- Given exercise -
Substitute "screen agent" for every occurrence of "GUI agent" in the data below, leaving everything else exactly the same.

►

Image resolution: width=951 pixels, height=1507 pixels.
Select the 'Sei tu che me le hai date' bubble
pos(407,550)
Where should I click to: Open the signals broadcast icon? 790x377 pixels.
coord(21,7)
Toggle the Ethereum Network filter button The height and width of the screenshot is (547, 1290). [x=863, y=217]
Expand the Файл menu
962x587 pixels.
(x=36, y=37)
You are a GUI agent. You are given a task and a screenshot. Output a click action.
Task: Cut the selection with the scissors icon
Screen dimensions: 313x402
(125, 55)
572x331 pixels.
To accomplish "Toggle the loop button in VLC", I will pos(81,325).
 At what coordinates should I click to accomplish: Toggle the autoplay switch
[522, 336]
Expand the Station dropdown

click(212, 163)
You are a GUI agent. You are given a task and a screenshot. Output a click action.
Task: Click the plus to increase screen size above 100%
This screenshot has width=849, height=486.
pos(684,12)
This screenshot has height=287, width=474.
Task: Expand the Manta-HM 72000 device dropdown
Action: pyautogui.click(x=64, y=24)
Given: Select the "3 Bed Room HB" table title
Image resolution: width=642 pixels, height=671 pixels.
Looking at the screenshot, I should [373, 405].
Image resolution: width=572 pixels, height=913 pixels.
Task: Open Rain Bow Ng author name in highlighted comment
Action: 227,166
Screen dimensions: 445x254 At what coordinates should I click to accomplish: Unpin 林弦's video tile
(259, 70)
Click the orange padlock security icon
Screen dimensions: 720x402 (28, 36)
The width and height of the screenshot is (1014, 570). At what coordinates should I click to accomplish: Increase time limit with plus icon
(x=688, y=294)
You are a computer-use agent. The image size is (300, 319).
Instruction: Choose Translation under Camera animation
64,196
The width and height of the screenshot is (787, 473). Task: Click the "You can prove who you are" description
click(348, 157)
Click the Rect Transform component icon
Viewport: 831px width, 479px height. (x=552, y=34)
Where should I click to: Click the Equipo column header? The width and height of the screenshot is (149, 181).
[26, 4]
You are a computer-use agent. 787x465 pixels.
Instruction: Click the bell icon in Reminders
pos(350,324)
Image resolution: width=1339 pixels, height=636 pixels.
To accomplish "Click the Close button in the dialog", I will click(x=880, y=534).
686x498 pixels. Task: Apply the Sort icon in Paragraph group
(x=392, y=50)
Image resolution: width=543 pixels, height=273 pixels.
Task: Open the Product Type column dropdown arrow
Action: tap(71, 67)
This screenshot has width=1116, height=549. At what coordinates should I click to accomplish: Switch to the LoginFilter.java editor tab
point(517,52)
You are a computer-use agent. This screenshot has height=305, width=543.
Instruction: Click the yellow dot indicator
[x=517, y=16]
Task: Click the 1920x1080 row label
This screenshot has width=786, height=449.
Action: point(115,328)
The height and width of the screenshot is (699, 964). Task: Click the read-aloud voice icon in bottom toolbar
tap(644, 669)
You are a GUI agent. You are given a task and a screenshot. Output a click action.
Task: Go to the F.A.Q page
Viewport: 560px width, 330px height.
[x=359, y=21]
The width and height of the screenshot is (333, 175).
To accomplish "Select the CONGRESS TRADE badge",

◄

- Right answer -
Image resolution: width=951 pixels, height=1507 pixels.
Select the 'Sei tu che me le hai date' bubble
pos(407,550)
Where should I click to: Open the signals broadcast icon? 790x377 pixels.
coord(21,7)
Toggle the Ethereum Network filter button The height and width of the screenshot is (547, 1290). [x=863, y=217]
Expand the Файл menu
962x587 pixels.
(x=36, y=37)
You are a screen agent. You are given a task and a screenshot. Output a click action.
Task: Cut the selection with the scissors icon
Screen dimensions: 313x402
(125, 55)
572x331 pixels.
To accomplish "Toggle the loop button in VLC", I will pos(81,325).
 At what coordinates should I click to accomplish: Toggle the autoplay switch
[522, 336]
Expand the Station dropdown

click(212, 163)
You are a screen agent. You are given a task and a screenshot. Output a click action.
Task: Click the plus to increase screen size above 100%
This screenshot has width=849, height=486.
pos(684,12)
This screenshot has height=287, width=474.
Task: Expand the Manta-HM 72000 device dropdown
Action: pyautogui.click(x=64, y=24)
Given: Select the "3 Bed Room HB" table title
Image resolution: width=642 pixels, height=671 pixels.
Looking at the screenshot, I should [373, 405].
Image resolution: width=572 pixels, height=913 pixels.
Task: Open Rain Bow Ng author name in highlighted comment
Action: 227,166
Screen dimensions: 445x254 At what coordinates should I click to accomplish: Unpin 林弦's video tile
(259, 70)
Click the orange padlock security icon
Screen dimensions: 720x402 (28, 36)
The width and height of the screenshot is (1014, 570). At what coordinates should I click to accomplish: Increase time limit with plus icon
(x=688, y=294)
You are a computer-use agent. The image size is (300, 319).
Instruction: Choose Translation under Camera animation
64,196
The width and height of the screenshot is (787, 473). Task: Click the "You can prove who you are" description
click(348, 157)
Click the Rect Transform component icon
Viewport: 831px width, 479px height. (x=552, y=34)
Where should I click to: Click the Equipo column header? The width and height of the screenshot is (149, 181).
[26, 4]
You are a computer-use agent. 787x465 pixels.
Instruction: Click the bell icon in Reminders
pos(350,324)
Image resolution: width=1339 pixels, height=636 pixels.
To accomplish "Click the Close button in the dialog", I will click(x=880, y=534).
686x498 pixels. Task: Apply the Sort icon in Paragraph group
(x=392, y=50)
Image resolution: width=543 pixels, height=273 pixels.
Task: Open the Product Type column dropdown arrow
Action: tap(71, 67)
This screenshot has width=1116, height=549. At what coordinates should I click to accomplish: Switch to the LoginFilter.java editor tab
point(517,52)
You are a computer-use agent. This screenshot has height=305, width=543.
Instruction: Click the yellow dot indicator
[x=517, y=16]
Task: Click the 1920x1080 row label
This screenshot has width=786, height=449.
Action: point(115,328)
The height and width of the screenshot is (699, 964). Task: Click the read-aloud voice icon in bottom toolbar
tap(644, 669)
You are a screen agent. You are given a task and a screenshot. Output a click action.
Task: Go to the F.A.Q page
Viewport: 560px width, 330px height.
[x=359, y=21]
The width and height of the screenshot is (333, 175).
To accomplish "Select the CONGRESS TRADE badge",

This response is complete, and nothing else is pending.